Thursday, March 22, 2007

A Personal Petition

We have a petition on our web site that you can fill out, and copies go to us and to the Montgomery County school board. (Click on "Take Action" in the upper righthand corner of this page.) You can edit the text if you want, though most people don't.

A couple of days ago somebody submitted a petition, and they added a really nice message to it. I am taking off their name, because I didn't ask them if I could use this, but once it's speeding through the tubes of the Internets, once it's been emailed to the school board, it's public domain. And actually, I don't think they'll mind.
Dear MCPS Board of Education:

I attended Montgomery County Public Schools from the age of 5 to 16. From Southlake Elementary, to Stedwick Elementary, to Montgomery Village Jr. High, to Gaithersburg High School. In fact, my father worked the majority of his career in MCPS. I was in the gifted-and-talented and honors courses for a large part of my MCPS education. But for years, I continued to believe I belonged in an asylum. For years, I held a deep dark secret that I could not come to terms with. From the age of 4 or 5, I knew I was different than other girls.

While I tried to temper the fact I had kissed my best friend in second grade, or I was in love with my third grade teacher, or I had a huge crush on a girl in 4th grade...while I tried to temper that by trying to have crushes on boys, it only led me into a deep dark depression that started as early as 5th grade and continued through 10th grade, when I finally chose to interrupt my fall towards suicide by quitting high school.
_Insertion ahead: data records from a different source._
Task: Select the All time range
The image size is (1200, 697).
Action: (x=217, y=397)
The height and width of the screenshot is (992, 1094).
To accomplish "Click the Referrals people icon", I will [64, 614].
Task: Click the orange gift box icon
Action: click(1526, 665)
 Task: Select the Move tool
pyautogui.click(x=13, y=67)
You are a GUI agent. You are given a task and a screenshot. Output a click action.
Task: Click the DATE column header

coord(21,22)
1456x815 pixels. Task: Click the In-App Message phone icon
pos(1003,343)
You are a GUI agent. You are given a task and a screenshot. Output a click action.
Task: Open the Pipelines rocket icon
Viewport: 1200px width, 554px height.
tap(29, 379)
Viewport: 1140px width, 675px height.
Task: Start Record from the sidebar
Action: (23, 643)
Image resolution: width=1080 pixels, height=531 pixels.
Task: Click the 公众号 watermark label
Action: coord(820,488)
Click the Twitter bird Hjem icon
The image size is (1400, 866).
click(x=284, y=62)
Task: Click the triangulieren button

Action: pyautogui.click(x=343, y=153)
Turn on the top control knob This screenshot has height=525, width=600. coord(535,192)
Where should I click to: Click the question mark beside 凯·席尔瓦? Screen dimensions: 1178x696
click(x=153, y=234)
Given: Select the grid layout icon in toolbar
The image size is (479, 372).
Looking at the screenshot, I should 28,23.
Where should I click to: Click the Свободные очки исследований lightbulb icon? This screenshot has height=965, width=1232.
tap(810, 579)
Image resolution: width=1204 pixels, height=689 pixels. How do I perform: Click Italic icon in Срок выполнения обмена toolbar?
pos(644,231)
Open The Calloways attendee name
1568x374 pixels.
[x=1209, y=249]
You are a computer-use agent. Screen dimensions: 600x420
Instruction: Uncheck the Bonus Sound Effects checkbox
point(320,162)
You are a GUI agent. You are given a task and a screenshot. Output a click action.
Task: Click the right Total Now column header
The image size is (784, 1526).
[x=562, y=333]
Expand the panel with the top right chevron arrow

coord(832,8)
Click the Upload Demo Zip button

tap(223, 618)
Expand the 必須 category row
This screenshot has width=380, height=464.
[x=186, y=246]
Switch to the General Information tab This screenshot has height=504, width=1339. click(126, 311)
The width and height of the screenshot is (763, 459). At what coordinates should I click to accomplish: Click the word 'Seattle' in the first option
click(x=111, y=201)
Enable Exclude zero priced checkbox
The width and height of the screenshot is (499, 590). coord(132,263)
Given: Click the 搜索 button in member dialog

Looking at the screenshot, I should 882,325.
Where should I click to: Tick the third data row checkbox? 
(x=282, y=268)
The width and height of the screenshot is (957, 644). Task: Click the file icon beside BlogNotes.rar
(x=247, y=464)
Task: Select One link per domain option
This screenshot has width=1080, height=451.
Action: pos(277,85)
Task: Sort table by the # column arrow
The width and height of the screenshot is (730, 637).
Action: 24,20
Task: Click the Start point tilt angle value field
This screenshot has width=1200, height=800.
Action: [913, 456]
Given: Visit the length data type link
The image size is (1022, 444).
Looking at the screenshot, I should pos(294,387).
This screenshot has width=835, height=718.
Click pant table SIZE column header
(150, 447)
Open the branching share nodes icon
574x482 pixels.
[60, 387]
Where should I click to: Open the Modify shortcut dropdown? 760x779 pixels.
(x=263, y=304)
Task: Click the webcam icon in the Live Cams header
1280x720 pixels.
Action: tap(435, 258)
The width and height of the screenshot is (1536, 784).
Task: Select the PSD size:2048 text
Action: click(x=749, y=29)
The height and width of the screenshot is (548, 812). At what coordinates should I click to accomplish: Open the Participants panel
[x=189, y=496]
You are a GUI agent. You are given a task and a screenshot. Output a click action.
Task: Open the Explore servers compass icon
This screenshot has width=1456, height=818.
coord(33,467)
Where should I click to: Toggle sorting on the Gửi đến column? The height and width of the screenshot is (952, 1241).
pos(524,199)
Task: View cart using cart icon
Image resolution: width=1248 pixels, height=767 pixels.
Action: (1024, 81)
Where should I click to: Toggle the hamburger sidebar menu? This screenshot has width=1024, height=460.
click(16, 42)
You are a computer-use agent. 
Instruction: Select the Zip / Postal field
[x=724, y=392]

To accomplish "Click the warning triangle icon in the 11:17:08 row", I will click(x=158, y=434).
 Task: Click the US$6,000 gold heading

Whether it's nurture or nature, it doesn't really matter. I know if there were accurate information in the schools, if I had had LGBTQ role models, if information were presented in 5th grade and 8th grade sex education to isolate gender role/sex assignment, gender identity, sexual orientation, gender expression, cultural indications of masculine and feminine - I may not have hated myself so much. It wasn’t until I was twenty-three and I finally came out that I finally understood where my pain came from.

I urge you to consider the LGBTQ students and children, and for their sake, vote to have a broad sex education curriculum. We, LGBTQ children whose adolescence is broken from society's rejection, do not ask for such animosity to be showered upon us. Religious beliefs have no place in the educational system. It was difficult enough, as a Hindu, to deal with having to say 'one nation under God' when we were required to do the pledge of allegiance, but to present the intolerant views of religious fundamentalists is unconstitutional and detrimental to the psyches of children.

While students whose religious beliefs prohibit them from accepting homosexuality have that right, they are not directly harmed by the presentation of the facts, that people like me exist. But if you fail to have a curriculum that acknowledges our existence, you will harm students like me directly. What you communicate by not including accurate information in the curriculum and mixing religion (neither proven or refutable), science (testable hypothesis), and/or putting them side-by-side as if they have equal merit is to only support bigotry and intolerance, and promote bullying and hateful acts against children who are or are perceived to be different ...

The usual petition text follows.

See, in one way, this is what it's all about. This poor girl did not know what was going on. Your parents don't prepare you to be a lesbian, they're as surprised, and probably just as ignorant, as anybody. It can't be wrong to give middle and high school kids a heads up -- some people feel different, it doesn't mean there's something wrong with you. She talks about feeling suicidal, living a fake life, trying to have crushes on boys, feeling like she must be mentally ill. It is not that hard to send a lifeline to a kid like that.

This is one strong case, out of several, for giving good, honest information about sexual orientation. The Nutty Ones will claim that the classes "promote" homosexuality, as if it was something you caught by being exposed to it. But you know that's not correct; some people are just that way, innately. Here's a concrete example, as clear as can be. I don't see any reason for the school district to promote denial as the alternative.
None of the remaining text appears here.